Macari v Macari (Aproved) [2022] IEHC 51 (02 February 2022)

THE HIGH COURT

[2022] IEHC 51

No. 2020/5182 P

BETWEEN

PIETRO MACARI

PLAINTIFF

AND

CONCETTA MACARI

DEFENDANT

JUDGMENT of Ms. Justice Stack delivered on the 2nd day of February, 2022.

Introduction

1.       This is an application brought by the defendant to compel the plaintiff to reply to particulars raised by Notice dated 28 May, 2021.

2.       The Notice runs to 30 paragraphs, with the first ten of these containing sub paragraphs, the result being that over 80 separate particulars have been raised. The plaintiff has taken the view that the Notice is oppressive and need not be replied to. However, I have taken the view that, while some of the particulars are undoubtedly unnecessary, there is a distinct lack of clarity in the Statement of Claim which has made the majority of the particulars sought appropriate and necessary in order to identify the issues between the parties.

Data segment:
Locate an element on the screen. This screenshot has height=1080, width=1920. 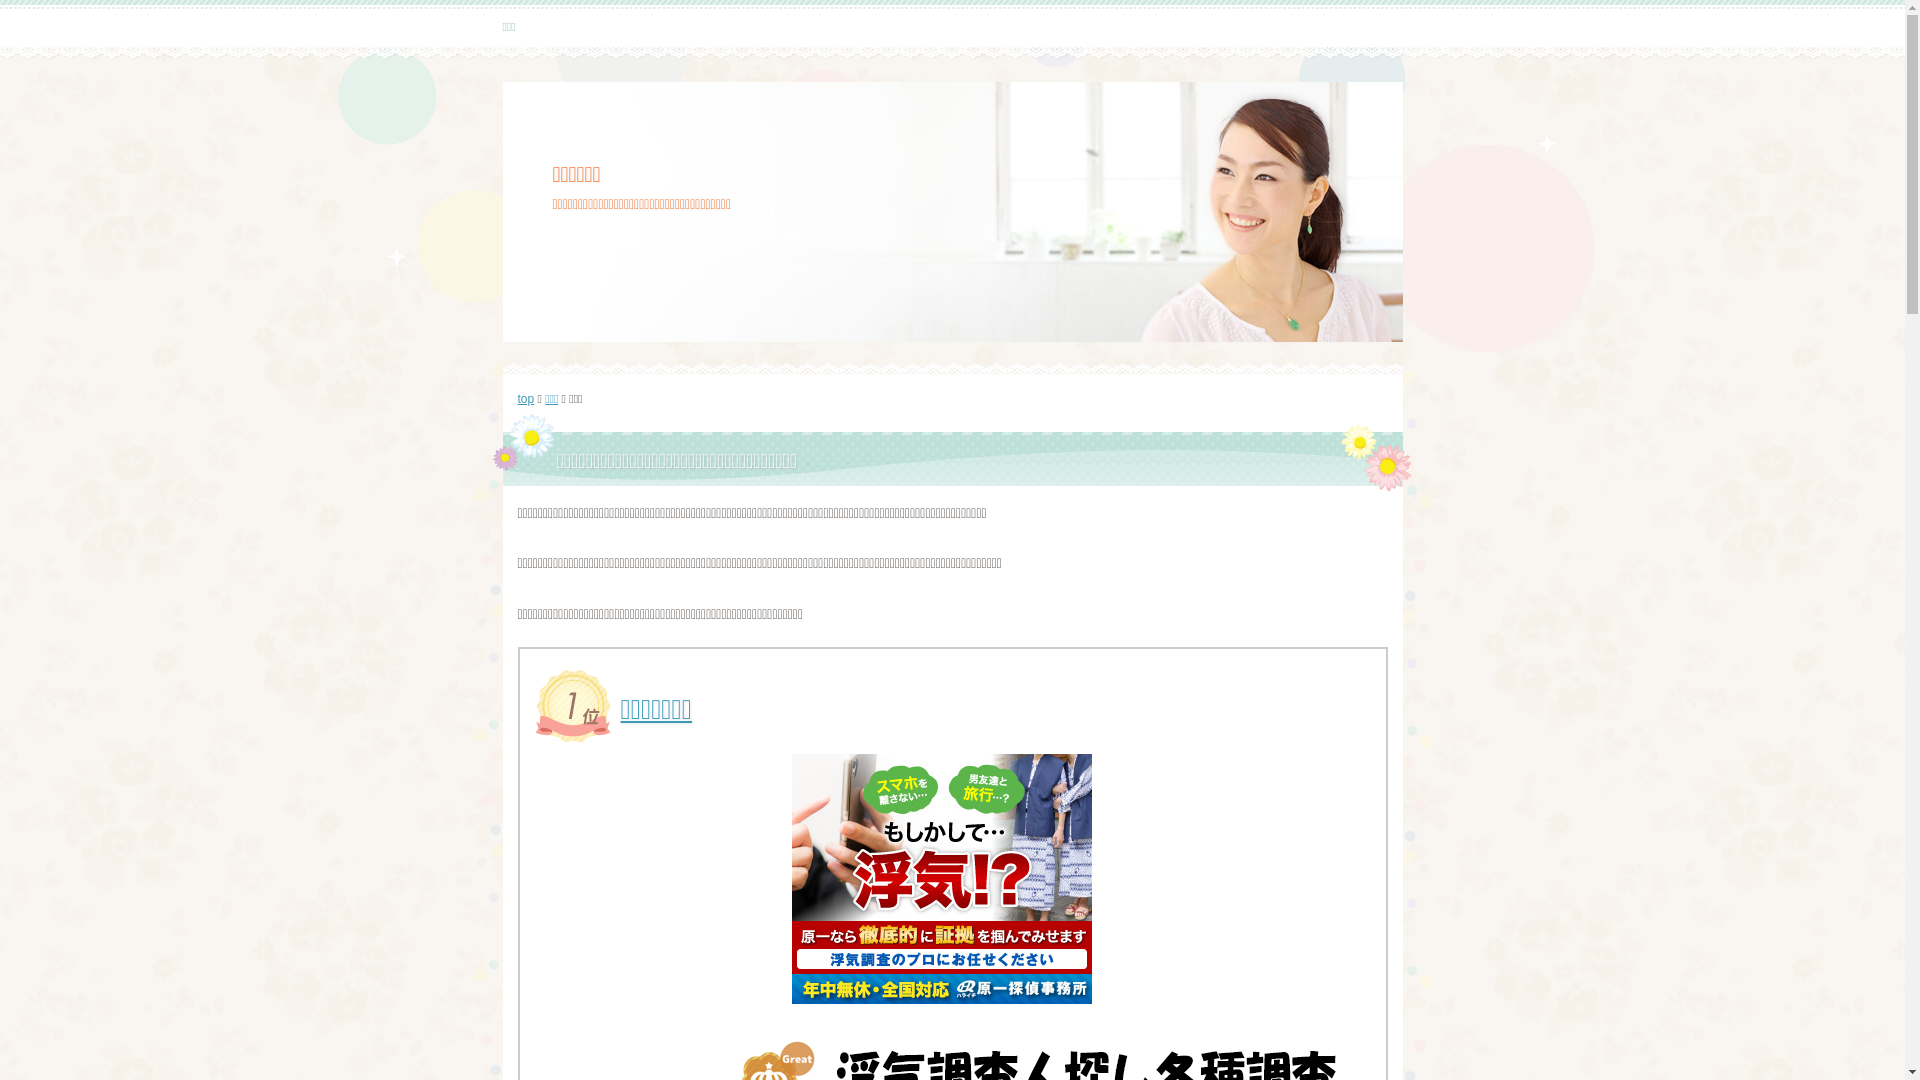
'top' is located at coordinates (518, 398).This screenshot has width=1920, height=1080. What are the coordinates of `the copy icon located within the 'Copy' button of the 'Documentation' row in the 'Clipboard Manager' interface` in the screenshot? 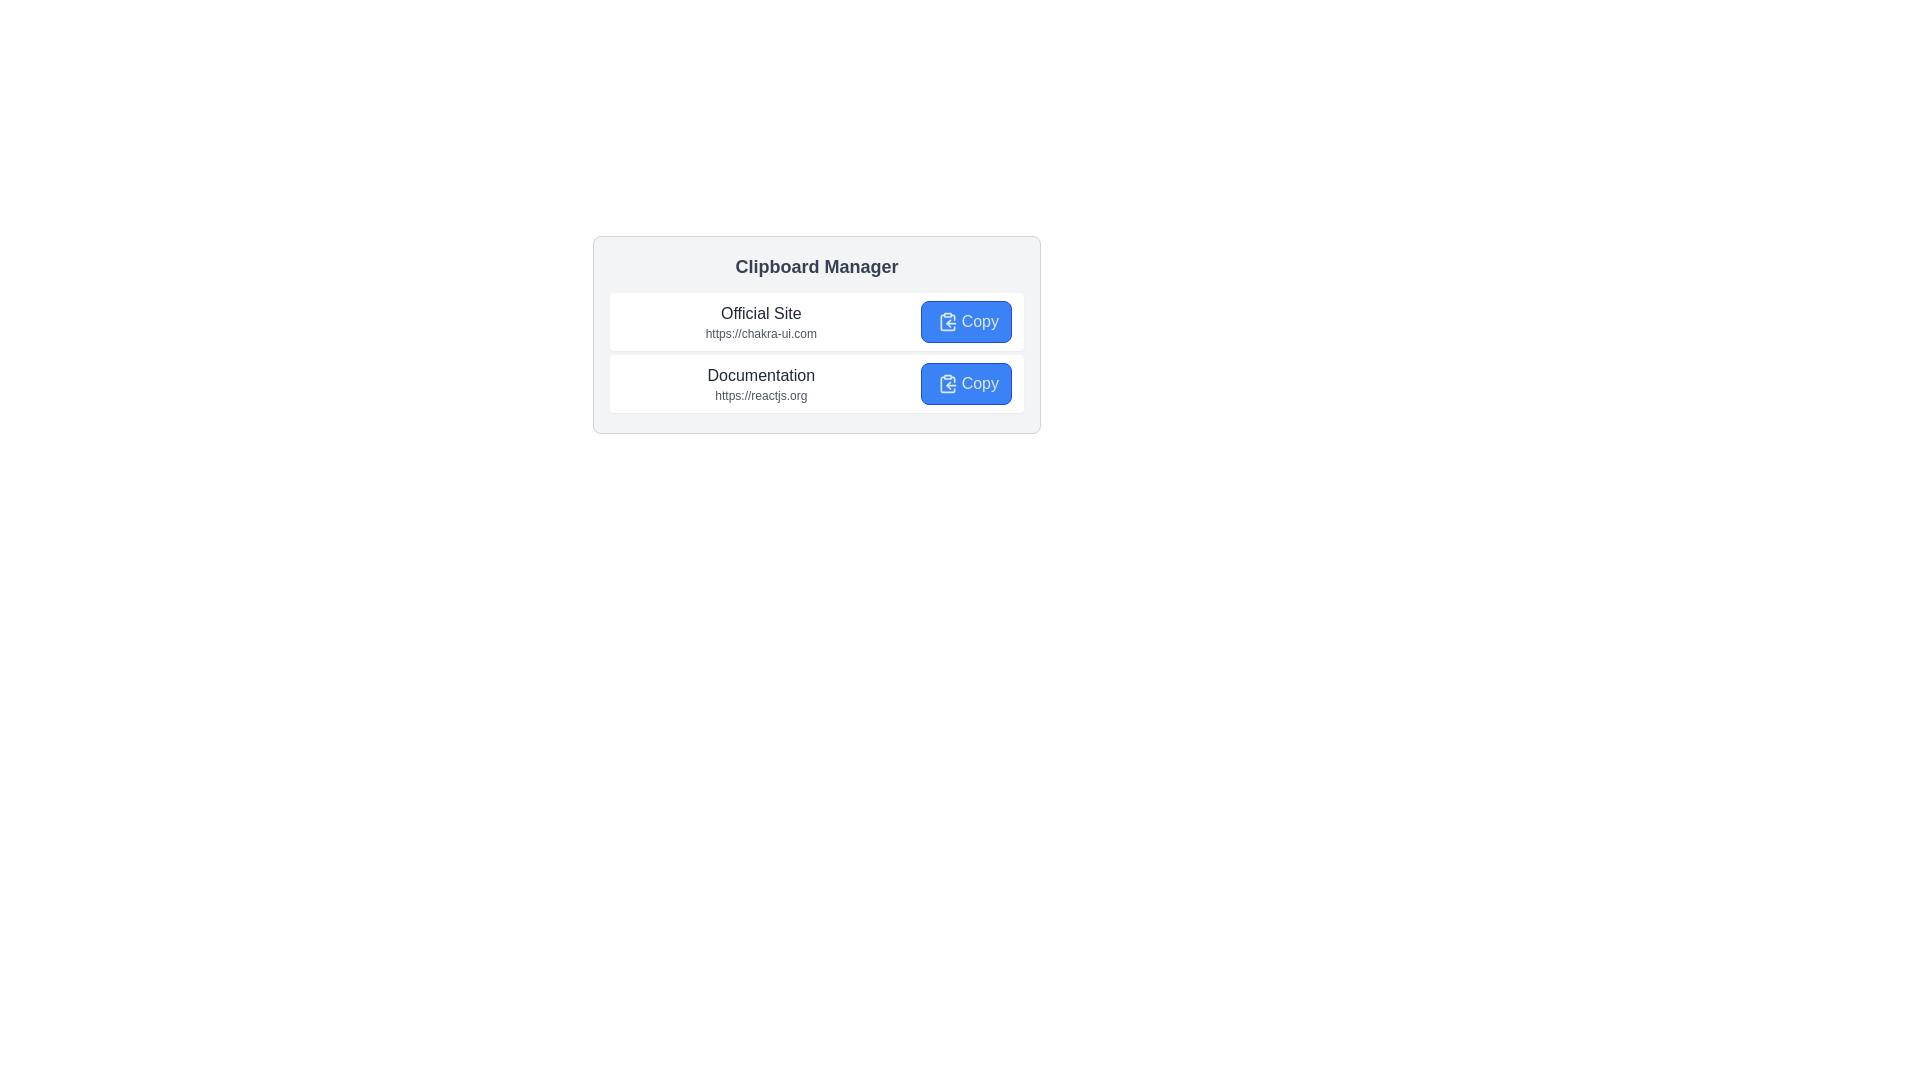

Actions to take:
A. Transcribe the passage of the judgment from "Introduction" to "between the parties.".
B. According to the judgment, what is the date of the Notice by which the defendant raised particulars?
C. List every person named in the judgment.
Rely on the judgment alone for everything that comes after it.

Completed exercise:
A.
Introduction

1.       This is an application brought by the defendant to compel the plaintiff to reply to particulars raised by Notice dated 28 May, 2021.

2.       The Notice runs to 30 paragraphs, with the first ten of these containing sub paragraphs, the result being that over 80 separate particulars have been raised. The plaintiff has taken the view that the Notice is oppressive and need not be replied to. However, I have taken the view that, while some of the particulars are undoubtedly unnecessary, there is a distinct lack of clarity in the Statement of Claim which has made the majority of the particulars sought appropriate and necessary in order to identify the issues between the parties.

B. 28 May, 2021

C. Pietro Macari, Concetta Macari, Ms. Justice Stack